Para los guaraníes, la yerba mate era un don divino. Según una de las leyendas más difundidas, Tupá, creador del mundo, regaló la planta a un anciano y a su hija como recompensa por su hospitalidad. De ahí nace la idea del mate como símbolo de amistad, recibimiento y vínculo comunitario.
Pero no era solo mito:
- Se empleaba como bebida energizante, por su aporte de xantinas naturales.
- Era utilizada como medicina digestiva, diurética y ceremoniosa.
- Funcionaba como moneda de trueque con otros pueblos del área prehispánica: la yerba valía, se pesaba y se intercambiaba como un bien económico de primer orden.
Los primeros europeos quedaron fascinados por su uso y difusión.
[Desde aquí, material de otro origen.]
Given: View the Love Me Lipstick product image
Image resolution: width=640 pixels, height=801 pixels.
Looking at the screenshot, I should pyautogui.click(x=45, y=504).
Ya en el siglo XVII, las misiones jesuíticas desarrollaron los primeros yerbales cultivados, un proceso sofisticado que recién en el siglo XX la ciencia logró replicar a escala industrial.
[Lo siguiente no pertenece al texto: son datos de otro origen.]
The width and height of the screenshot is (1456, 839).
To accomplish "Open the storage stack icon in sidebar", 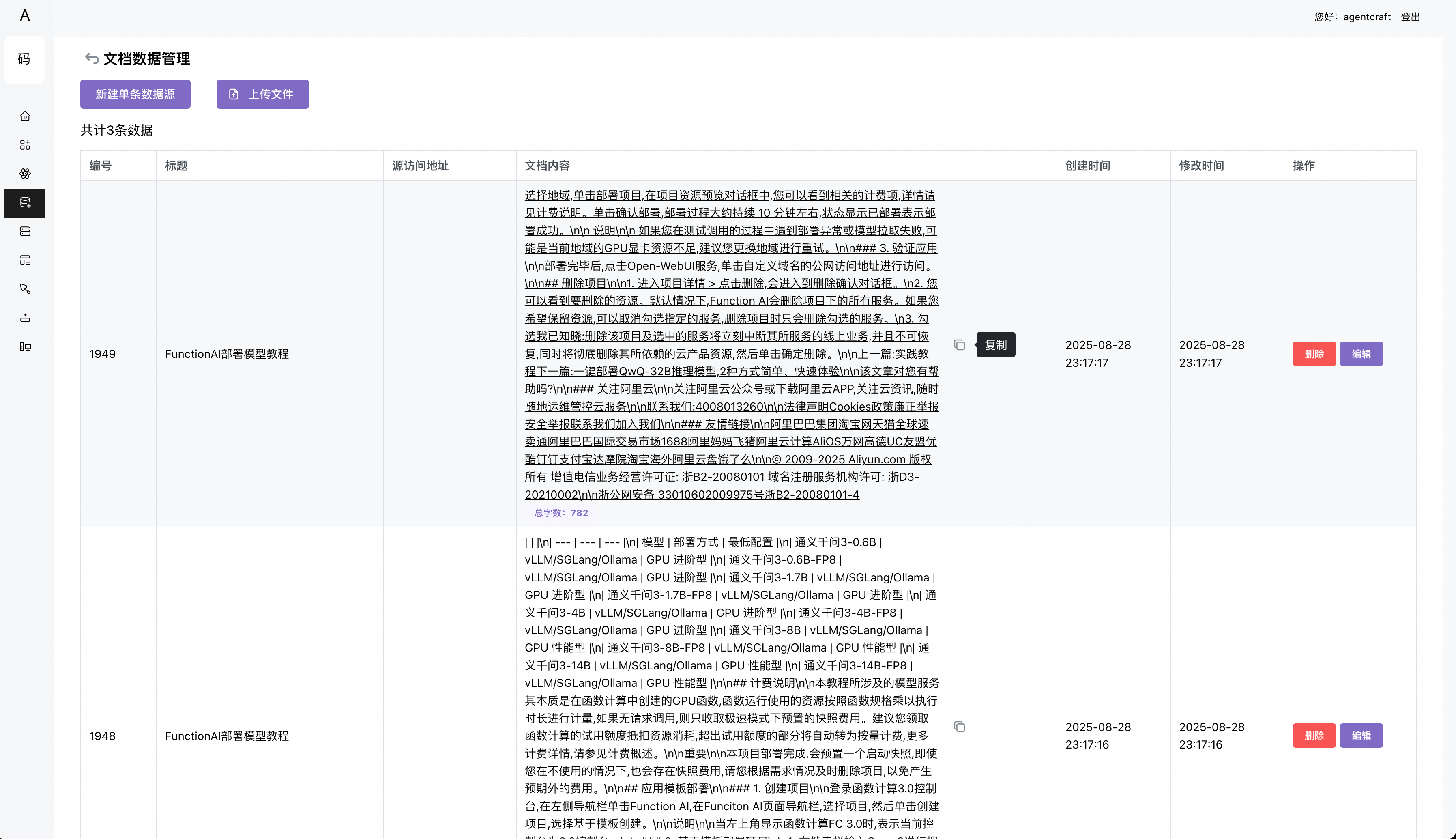I will point(25,232).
La Ley 27.117: política cultural y reivindicación identitaria
La Ley 27.117, sancionada en 2014, fijó formalmente el 30 de noviembre como Día Nacional del Mate.
La norma establece que:
- En todas las dependencias del Estado se deben promover acciones culturales y educativas vinculadas al mate.
- La fecha debe servir para difundir la historia del consumo, el rol de los pueblos originarios y la centralidad de la yerba en la construcción simbólica del país.
- La celebración busca “promover el consumo de mate como tradición representativa de la identidad nacional”.
Es, en esencia, una ley de política cultural, diseñada para proteger y proyectar una práctica que atraviesa clases sociales, provincias, generaciones y momentos de la vida cotidiana.
El mate como fenómeno social, económico y cultural: cifras y realidad
Para entender por qué esta bebida merece un día propio, basta mirar los datos:
- Más del 90% de los hogares argentinos consume mate de manera regular.
- La Argentina produce más de 800 millones de kilos de hoja verde por año, y exporta a Medio Oriente, Europa y EE.UU.
- El mate es, junto con el tango y el asado, uno de los tres símbolos culturales más reconocidos del país en el exterior.
- En el lenguaje popular, el mate expresa intimidad, pausa, comunidad y confianza. No se toma solo agua caliente: se comparte un silencio, una charla o una discusión.
En términos antropológicos, el acto de cebar establece un orden social: quien ceba cuida, observa, acompaña y distribuye. Es una ceremonia horizontal, donde todos ocupan el mismo lugar alrededor del círculo.
Mate: tradición viva y en expansión
Hoy, el mate está viviendo una segunda revolución cultural:
- Consumidores jóvenes impulsan el mate frío, los blends frutales, orgánicos y los sistemas con yerba despalada o barbacuá.
- El diseño industrial resignifica el mate como objeto: acero, cerámica, impresión 3D.
- La industria del envase y la innovación yerbatera incorporan nuevas prácticas productivas y sostenibles.
Lejos de ser una reliquia, el mate sigue en movimiento. Es tradición, pero también futuro.